_Your task_: Transcribe verbatim every line from the line containing "Exercises (286, 2323)" to the end of the entries, including both endpoints. Output nothing beyond those lines.

_Exercise input_:
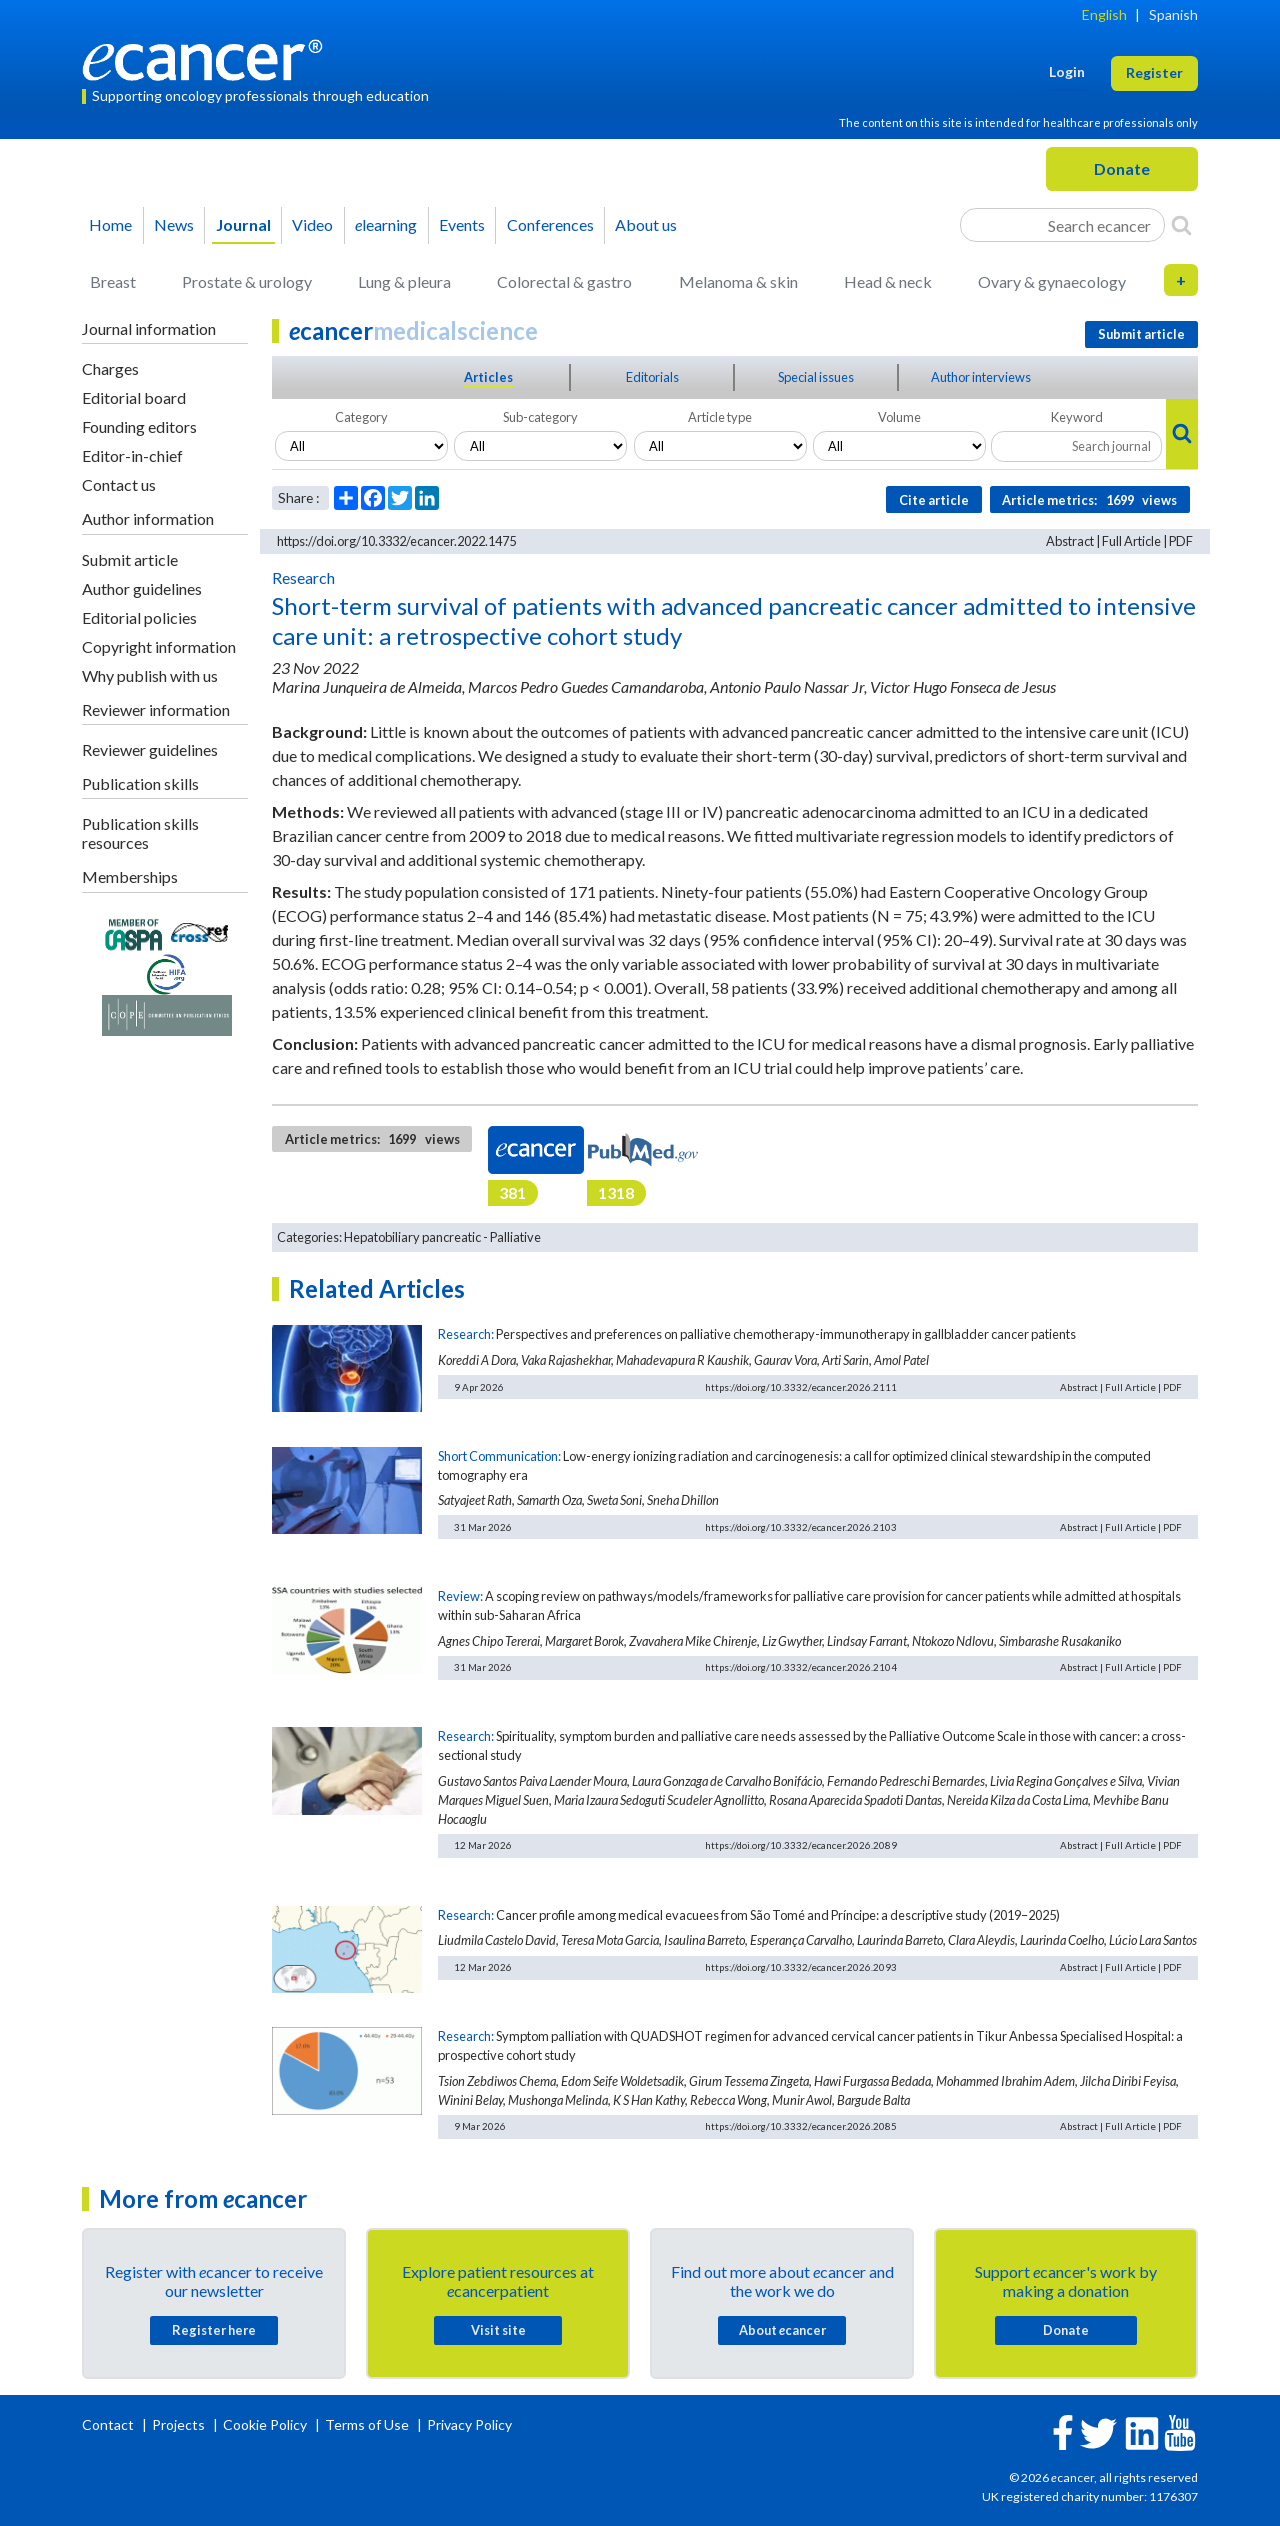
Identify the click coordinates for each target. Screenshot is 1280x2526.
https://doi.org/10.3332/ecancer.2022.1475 (396, 541)
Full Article (1131, 541)
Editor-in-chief (132, 455)
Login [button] (1067, 71)
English (1104, 14)
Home (110, 224)
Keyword (1077, 417)
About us (646, 224)
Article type (720, 417)
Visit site (498, 2330)
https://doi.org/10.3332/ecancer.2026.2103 (801, 1527)
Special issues (816, 377)
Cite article (934, 500)
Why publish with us (150, 675)
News (174, 224)
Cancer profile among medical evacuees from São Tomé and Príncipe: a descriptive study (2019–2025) (778, 1915)
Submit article (130, 559)
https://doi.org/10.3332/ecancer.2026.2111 (801, 1387)
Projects (180, 2424)
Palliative (515, 1237)
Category (361, 417)
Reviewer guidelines (150, 749)
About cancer (782, 2330)
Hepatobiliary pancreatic (412, 1237)
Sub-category (540, 417)
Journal (243, 224)
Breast (113, 281)
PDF (1181, 541)
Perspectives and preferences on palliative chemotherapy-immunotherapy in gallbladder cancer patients (786, 1334)
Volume (899, 417)
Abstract (1070, 541)
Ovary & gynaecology (1052, 281)
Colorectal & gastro (564, 281)
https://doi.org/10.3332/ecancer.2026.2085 (801, 2126)
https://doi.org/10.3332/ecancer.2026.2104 (801, 1667)
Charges (110, 368)
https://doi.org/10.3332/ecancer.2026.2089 (801, 1845)
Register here (214, 2330)
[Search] (1181, 225)
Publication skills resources (140, 833)
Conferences (550, 224)
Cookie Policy (265, 2424)
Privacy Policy (469, 2424)
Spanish (1173, 14)
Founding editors (139, 426)
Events (462, 224)
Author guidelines (142, 588)
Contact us (119, 484)
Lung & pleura (404, 281)
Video (312, 224)
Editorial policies (139, 617)
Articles (488, 377)
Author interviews (981, 377)
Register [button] (1154, 72)
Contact (109, 2424)
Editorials (652, 377)
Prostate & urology (247, 281)
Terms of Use (367, 2424)
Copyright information (159, 646)
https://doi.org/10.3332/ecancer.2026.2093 (801, 1967)
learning (386, 224)
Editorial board (134, 397)
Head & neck (888, 281)
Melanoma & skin (738, 281)
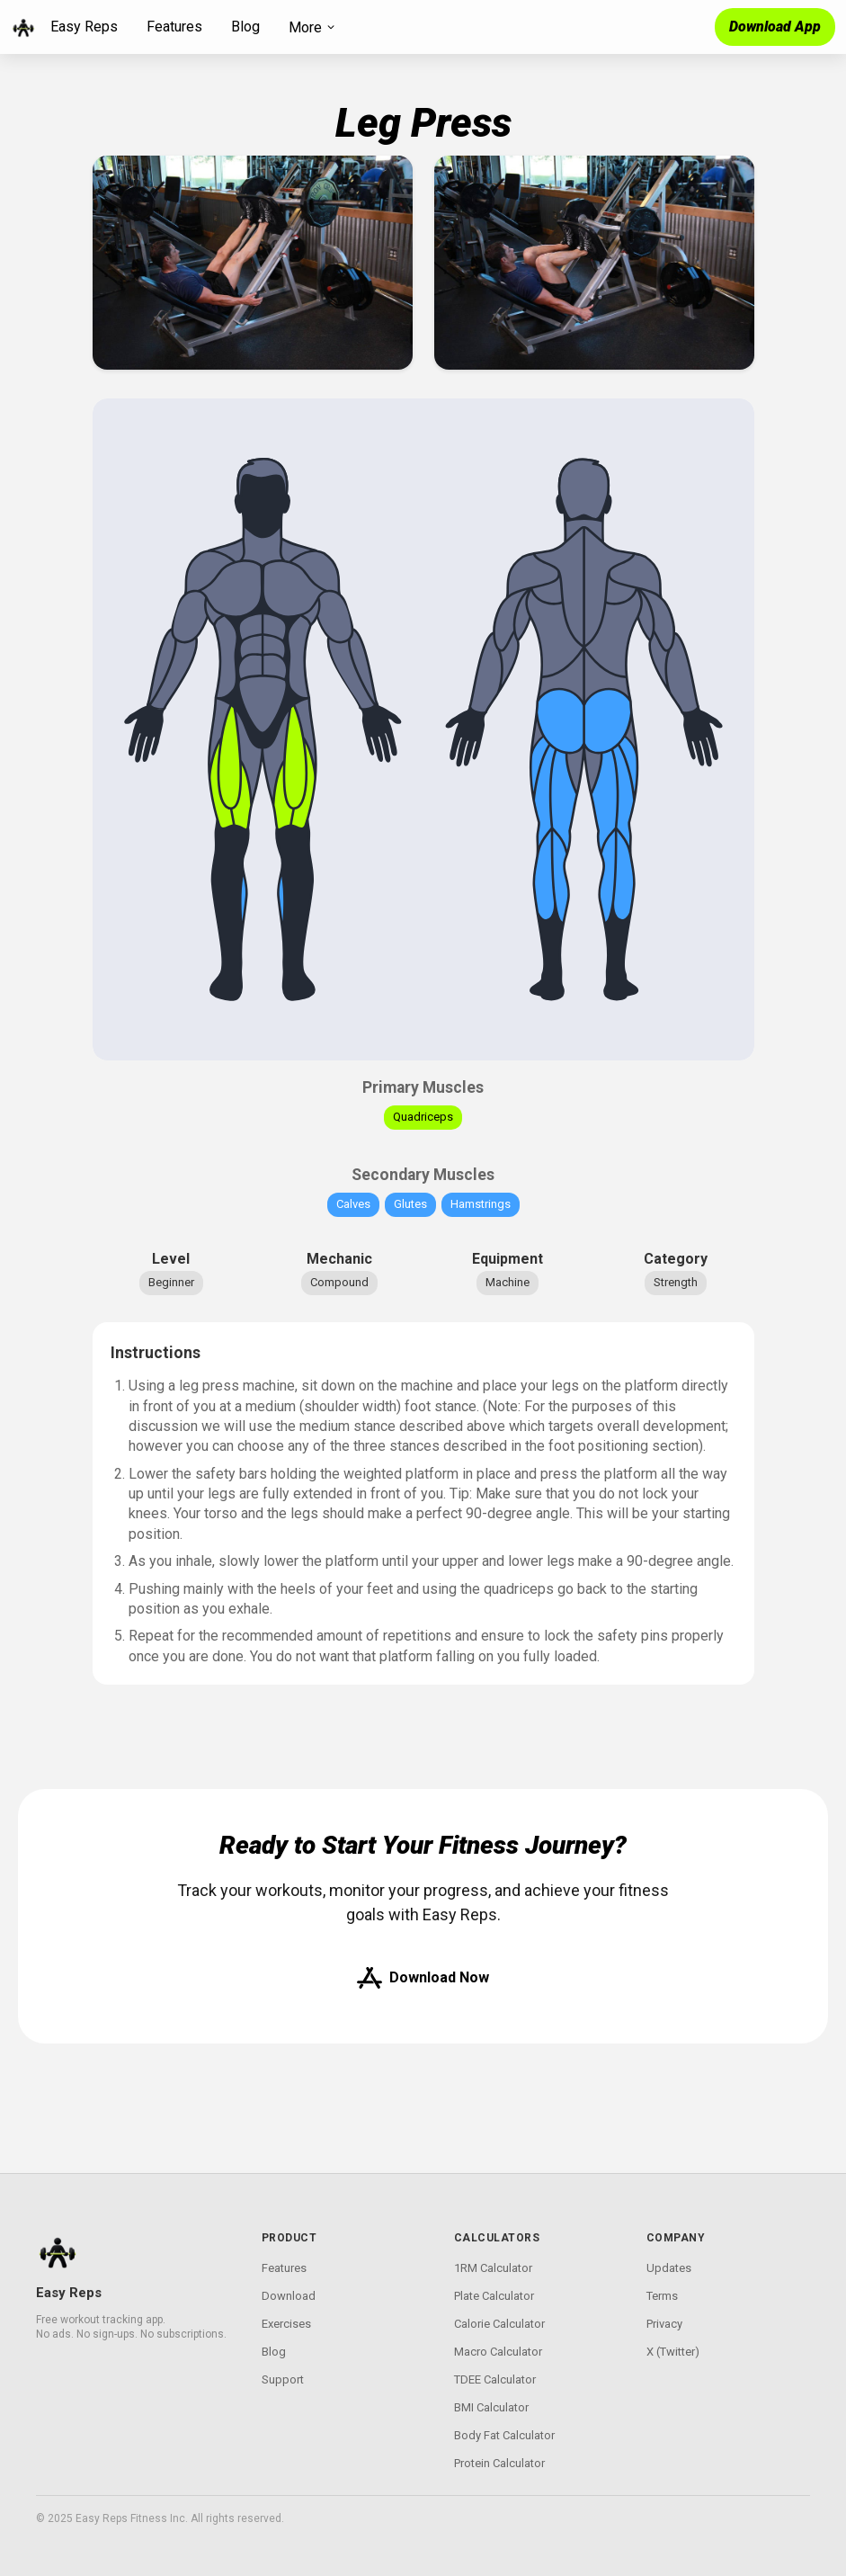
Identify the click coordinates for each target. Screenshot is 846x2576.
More (312, 27)
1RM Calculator (493, 2268)
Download (289, 2296)
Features (174, 26)
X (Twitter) (672, 2351)
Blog (245, 26)
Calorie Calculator (499, 2323)
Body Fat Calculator (504, 2435)
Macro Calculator (498, 2351)
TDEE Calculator (495, 2379)
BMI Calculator (491, 2407)
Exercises (286, 2323)
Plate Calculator (494, 2296)
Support (283, 2379)
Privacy (664, 2323)
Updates (668, 2268)
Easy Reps (84, 26)
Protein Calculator (499, 2463)
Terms (662, 2296)
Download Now (422, 1978)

_Answer to this problem_:
Exercises (286, 2323)
Plate Calculator (494, 2296)
Support (283, 2379)
Privacy (664, 2323)
Updates (668, 2268)
Easy Reps (84, 26)
Protein Calculator (499, 2463)
Terms (662, 2296)
Download Now (422, 1978)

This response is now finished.